Nature子刊：何川团队开发RNA结合蛋白靶点检测新方法——ARTR-seq

芝加哥大学何川教授团队在 Nature Methods 期刊发表了题为：Profiling of RNA-binding protein binding sites by in situ reverse transcription-based sequencing 的研究论文。

广泛使用的识别RBP的靶点的方法是基于特定RBP及其结合RNA的免疫沉淀（IP），通过直接RNA免疫沉淀（RIP）或共价捕获辅助的交联沉淀（CLIP），通过RIP或CLIP使用靶向RBP的抗体来富集与特定RBP结合的底物RNA，然后进行高通量测序来描绘整个转录组中的RBP靶点。CLIP-seq通过共价交联捕获底物RNA上的RBP结合位点。RNase处理消化RNA的无RBP区域，提高了结合位点检测的分辨率。CLIP-seq变体如PAR-CLIP或eCLIP提高了交联效率、特异性或结合位点分辨率。

虽然这些方法有效且广泛使用，但也有局限性。由于免疫沉淀效率低，它们通常需要大量的起始材料，基于CLIP的方法中的紫外线交联是一种低效率的化学反应。最近报道的tRIP-seq和LACE-seq可以应用于低输入样本，但以降低文库复杂度为代价。

TRIBE和STAMP方法将RBP与RNA碱基编辑器融合，在RBP结合位点附近引入突变，绕过免疫沉淀来识别RBP结合位点。这些方法可以轻松应用于活细胞中研究RBP结合，并以有限的材料达到单细胞水平，然而，这些基于碱基编辑的方法仍然存在局限性。它们需要在生殖细胞系或细胞系中插入碱基编辑蛋白，从而进行基因组操作，阻碍了它们在原代细胞和组织中的应用。

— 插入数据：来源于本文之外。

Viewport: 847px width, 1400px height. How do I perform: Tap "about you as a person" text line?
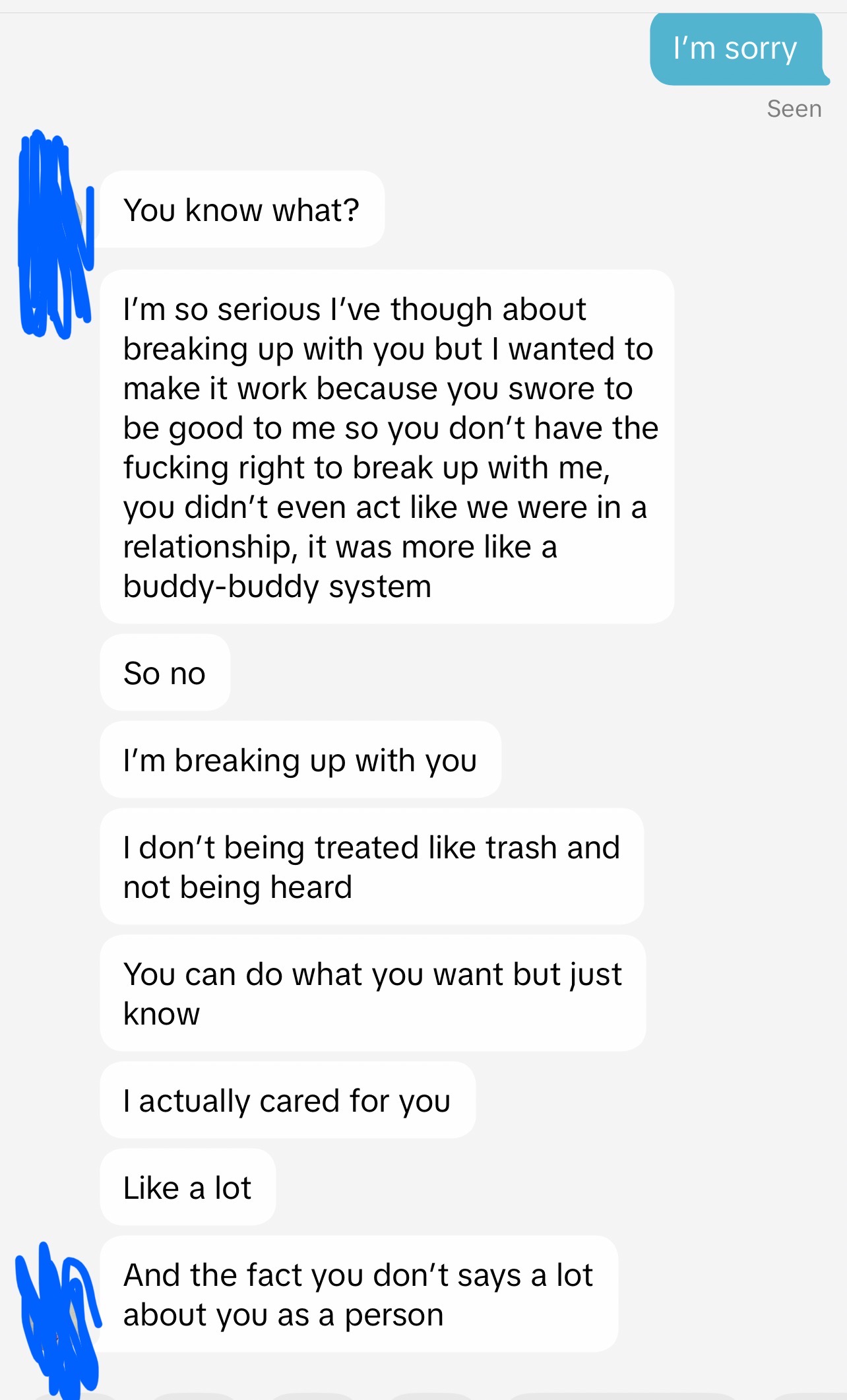pos(283,1315)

诱导编辑蛋白的表达通常需要大约24小时或更长时间，无法用于监测RBP与RNA的动态结合。此外，这些碱基编辑器有自己的序列偏好，可能会改变目标RBP的天然结合谱。

近期还有研究团队开发了基于CUT&Tag策略的新方法——RT&Tag，这种方法可以识别聚腺苷酸RNA中的RBP结合，但对非聚腺苷酸RNA和胞质RBP结合无效。而且由于其使用的Tn5酶在异源双链上的效率较低，需要25000-100000个细胞核才能获得足够的转录组范围的结合信号。

在这项研究中，何川团队为了克服现有方法的局限性，提出了一种基于逆转录酶（RT）的RBP结合位点测序方法——ARTR-seq，通过原位逆转录酶捕获RBP-RNA相互作用。

实验结果显示，ARTR-seq可以灵敏描绘RBP靶点，测序质量良好，使用仅20个细胞或单个组织切片即可。此外，ARTR-seq程序中可以轻松添加成像步骤，提供RBP的直接空间信息。通过ARTR-seq，研究团队展示了剪接因子和RNA m6A修饰的YTH家族阅读器蛋白的独特结合模式。ARTR-seq无偏倚地检测了细胞质和细胞核中RBP与RNA的结合，并测量了RBP在RNA底物上的结合强度。此外，ARTR-seq可以在10分钟的时间尺度上监测G3BP1在应激颗粒（SG）组装过程中的动态RNA结合。